Infrastructure firm Sunil Hitech Engineers is likely to be put under insolvency proceedings on September 5. The petitioner: American Express, which claims Sunil owes it around Rs 45 crore for usage of corporate credit cards.
American Express had dragged Sunil Hitech to the National Company Law Tribunal (NCLT) in July. According to a source, Sunil sought 50 days to clear the payments and wanted to settle the matter out of court. But two weeks back, it came back and said it was facing difficulties raising money to repay the dues.
The NCLT will now admit Sunil Hitech into bankruptcy proceedings. Once admitted, an insolvency resolution professional (IRP) takes operational control from a company’s promoters. The promoters get 270 days to find buyers for the company, a move that has to be approved by a committee of creditors (CoC). Failure to do so results in the company being liquidated.

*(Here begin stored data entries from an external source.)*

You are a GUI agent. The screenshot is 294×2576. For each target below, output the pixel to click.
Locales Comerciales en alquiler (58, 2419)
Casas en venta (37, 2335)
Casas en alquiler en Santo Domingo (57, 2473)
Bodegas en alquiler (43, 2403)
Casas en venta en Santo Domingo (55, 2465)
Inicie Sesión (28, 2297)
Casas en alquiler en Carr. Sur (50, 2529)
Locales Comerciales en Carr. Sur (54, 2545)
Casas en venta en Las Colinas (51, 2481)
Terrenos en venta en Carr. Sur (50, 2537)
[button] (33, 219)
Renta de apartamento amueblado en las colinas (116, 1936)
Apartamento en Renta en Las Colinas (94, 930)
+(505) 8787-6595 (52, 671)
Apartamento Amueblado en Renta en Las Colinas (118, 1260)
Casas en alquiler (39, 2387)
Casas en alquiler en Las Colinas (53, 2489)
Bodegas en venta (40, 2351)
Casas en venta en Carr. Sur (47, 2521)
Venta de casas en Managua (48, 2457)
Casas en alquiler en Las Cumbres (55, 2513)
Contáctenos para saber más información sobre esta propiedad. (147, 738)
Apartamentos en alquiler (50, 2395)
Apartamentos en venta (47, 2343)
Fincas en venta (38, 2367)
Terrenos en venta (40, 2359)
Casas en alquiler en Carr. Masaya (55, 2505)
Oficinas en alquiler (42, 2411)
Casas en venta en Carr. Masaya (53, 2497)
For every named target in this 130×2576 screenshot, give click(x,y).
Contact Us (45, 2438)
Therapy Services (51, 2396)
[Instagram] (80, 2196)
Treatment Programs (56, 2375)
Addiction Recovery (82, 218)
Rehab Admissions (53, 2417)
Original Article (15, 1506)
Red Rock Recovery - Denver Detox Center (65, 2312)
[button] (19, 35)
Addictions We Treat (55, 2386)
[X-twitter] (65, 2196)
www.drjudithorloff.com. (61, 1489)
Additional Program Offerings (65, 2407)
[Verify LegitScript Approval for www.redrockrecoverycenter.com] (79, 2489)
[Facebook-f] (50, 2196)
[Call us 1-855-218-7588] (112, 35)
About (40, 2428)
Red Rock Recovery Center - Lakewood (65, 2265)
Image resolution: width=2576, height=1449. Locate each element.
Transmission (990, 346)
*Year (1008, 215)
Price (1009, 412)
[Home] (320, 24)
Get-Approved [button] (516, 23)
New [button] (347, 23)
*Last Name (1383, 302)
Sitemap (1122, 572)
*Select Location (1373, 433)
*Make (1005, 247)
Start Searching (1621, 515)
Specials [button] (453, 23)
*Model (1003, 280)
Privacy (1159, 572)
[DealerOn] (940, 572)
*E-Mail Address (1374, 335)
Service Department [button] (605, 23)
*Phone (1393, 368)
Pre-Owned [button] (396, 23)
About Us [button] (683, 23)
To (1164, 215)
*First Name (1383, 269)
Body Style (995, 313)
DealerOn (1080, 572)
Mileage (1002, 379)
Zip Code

Interestingly, UCO Bank, which is the largest lender to the engineering firm, having loaned around Rs 400 crore, is not leading the motion. However, the source Moneycontrol spoke to, who is close to Amex, says the credit card company expects UCO to support the petition.
An email to the company and a call to UCO Bank chief remained unanswered.
Other banks that have made loans to Sunil Hitech include Union Bank of India, Punjab National Bank, Oriental Bank of Commerce and ICICI Bank.
The insolvency and bankruptcy law, passed in 2016, has kickstarted a fire sale of distressed companies, especially those in the infrastructure sector, whose loans have been declared as non-performing assets.
The Sunil Hitech stock, once dubbed as attractive by many high-profile investors, has tumbled over the past one year, falling from a high of Rs 22.6 (adjusted) to about Rs 2.8 low, a loss of about 88 percent.
The Enforcement Directorate (ED) had attached cash deposits worth Rs 25.44 crore of the company in a coal block case under the Prevention of Money Laundering Act (PMLA).
The company’s stock was also added to the additional surveillance mechanism (ASM) list put out by SEBI in June this year.
As per the company’s consolidated financial statements, as of March 2018, it had a total debt of Rs 1,785 crore as opposed to equity of Rs 641 crore.